A month ago, Microsoft announced Windows Phone 7 Series at Mobile World Congress in Barcelona. Since its announcement, the newly-rebooted platform has been polished to a state where it's now ready for developers to take charge and start making applications. Almost everything we've suspected has turned out to be true; Phone 7 Series will heavily make use of cloud services such as Xbox Live, and enable huge amounts of code re-use for game and software development with XNA and Silverlight. Microsoft has learned from the success of other platforms how important ease of application development is to platform success, and at MIX10, the emphasis is entirely on developers. Or rather, "Phone Developers" as Steve Ballmer rather humorously suggested:

Phone Developers are Critical

Additional platform details have been announced, including disclosure about both the development framework, tools, and probably most importantly the app marketplace structure for Phone 7 Series. Development will happen atop Microsoft Silverlight 3.0 and Microsoft XNA platforms, leveraging tools like Visual Studio 2010 for Windows Phone, Expression Blend 4 for Windows Phone, and XNA Game Studio 4.0 for Windows Phone. As we suspected earlier, these two frameworks (Silverlight and XNA) lie at the core of Phone 7 Series. Microsoft has been adamant that both Silverlight and XNA developed applications are fully hardware accelerated, and while there's still lag in some applications, the software they've shown thus far is clearly better optimized than it was at MWC.

### Data shown:

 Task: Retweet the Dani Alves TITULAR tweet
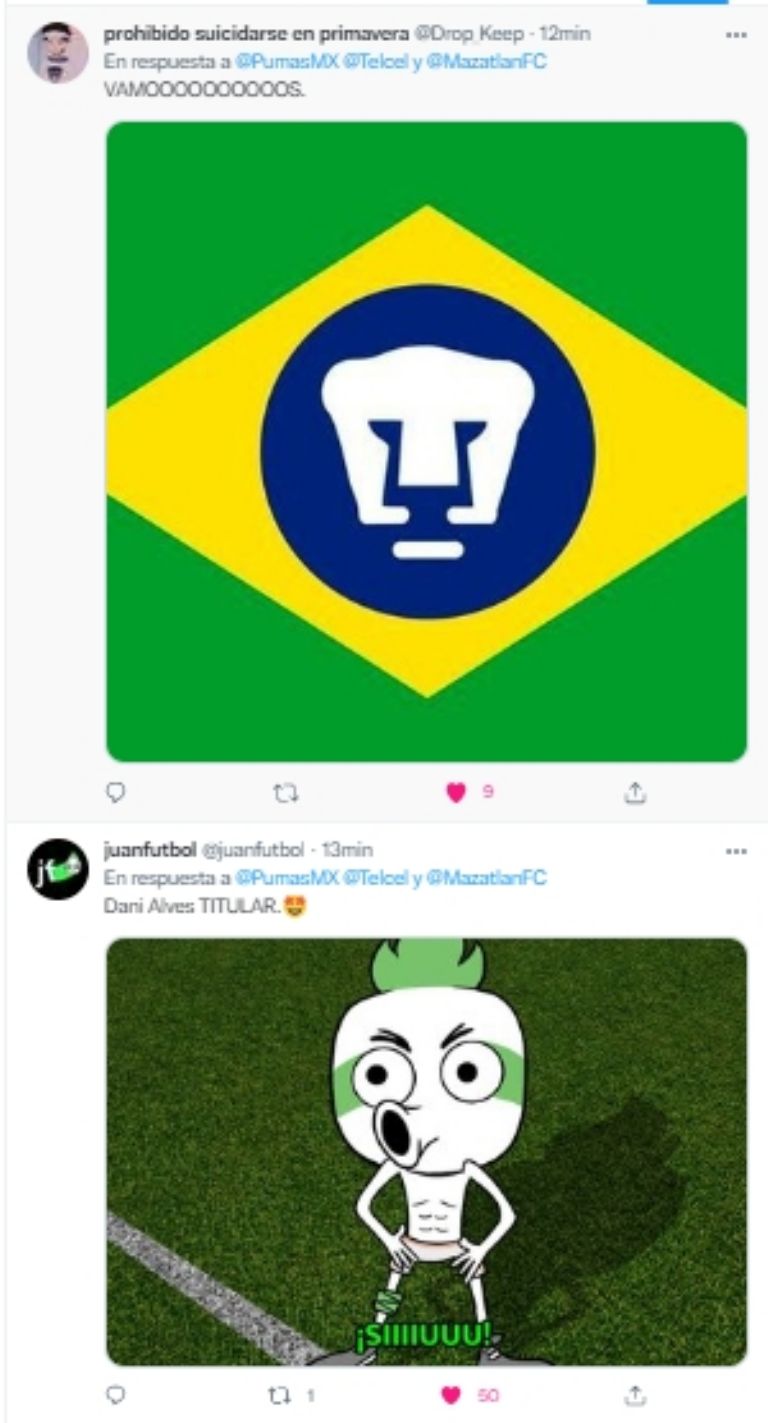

...

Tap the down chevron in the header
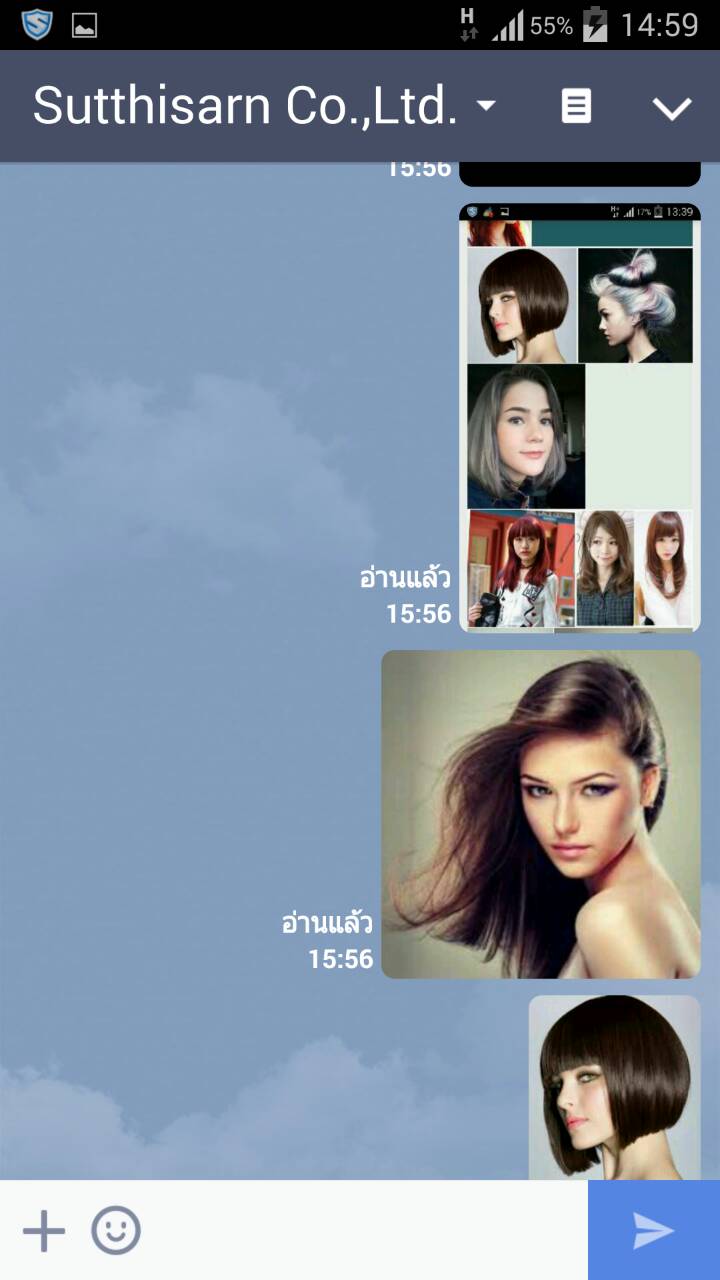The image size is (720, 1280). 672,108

### Required tasks:
1: Check each statement against the Windows Phone 7 Series article. Answer yes or no and quote the words from the article that settle it.
(a) Development for Phone 7 Series happens on Microsoft Silverlight 3.0 and Microsoft XNA.
(b) Microsoft first announced Windows Phone 7 Series at MIX10.
(c) The software Microsoft has shown no longer lags in any application.
2: Turn the paragraph of the Windows Phone 7 Series article that begins "Additional platform details have been announced" into a bulleted list that keeps its main facts.
3: Continue the Windows Phone 7 Series article from the point where it stops.

### Outputs in order:
1:
(a) Yes: "Development will happen atop Microsoft Silverlight 3.0 and Microsoft XNA platforms"
(b) No: "Microsoft announced Windows Phone 7 Series at Mobile World Congress in Barcelona"
(c) No: "while there's still lag in some applications"

2:
- Microsoft has disclosed more platform details, covering the development framework, the tools, and the app marketplace structure for Phone 7 Series.
- Development is built on Microsoft Silverlight 3.0 and Microsoft XNA, which lie at the core of the platform.
- Tools include Visual Studio 2010 for Windows Phone, Expression Blend 4 for Windows Phone, and XNA Game Studio 4.0 for Windows Phone.
- Microsoft insists that Silverlight and XNA applications are fully hardware accelerated.
- Some applications still lag, but the software shown so far is better optimized than it was at MWC.

3:
Microsoft is wasting no time giving developers already familiar with XNA and Silverlight the tools necessary to immediately start building software. The SDK is available and ready, complete with an emulator and support for testing on hardware as soon as it starts shipping. All three of the development tools (Expression Blend, XNA Game Studio, and Visual Studio) are being made available immediately for free at http://developer.windowsphone.com/ . For all intents and purposes, software development for the platform begins now.

Microsoft is taking a two-route approach to application development. They're hoping that the vast majority of productivity, office, and otherwise non-gaming applications will be developed in Visual Studio 2010 or Expression Blend 4 and run atop Phone 7's Silverlight framework. The entire Silverlight 3.0 platform is included and running atop hardware, including a small handful of Silverlight 4.0 features.

A different subset of gaming applications or programs that leverage 3D or require "twitchy response" (like FPS titles), however, will run atop XNA. Once a developer chooses to develop software in one of the two camps, it sticks there for its development cycle. With time, Microsoft plans to bring down these barriers between XNA and Silverlight, but launch this upcoming holiday 2010 is slated to employ this two-camp mode.

This strongly parallels the route that Palm is taking with WebOS, using a basic SDK for most applications, and a "Plug-In Development Kit" (PDK) that allows closer to metal code to run for applications that require better performance and leverage 3D strongly. This model is an interesting balance between both trains of thought; beginning developers looking to make simple applications fast can easily develop with tools like Expression Blend 4. Programmers looking for a closer to metal framework or porting existing Xbox 360 and PC games can choose to use XNA Game Studio.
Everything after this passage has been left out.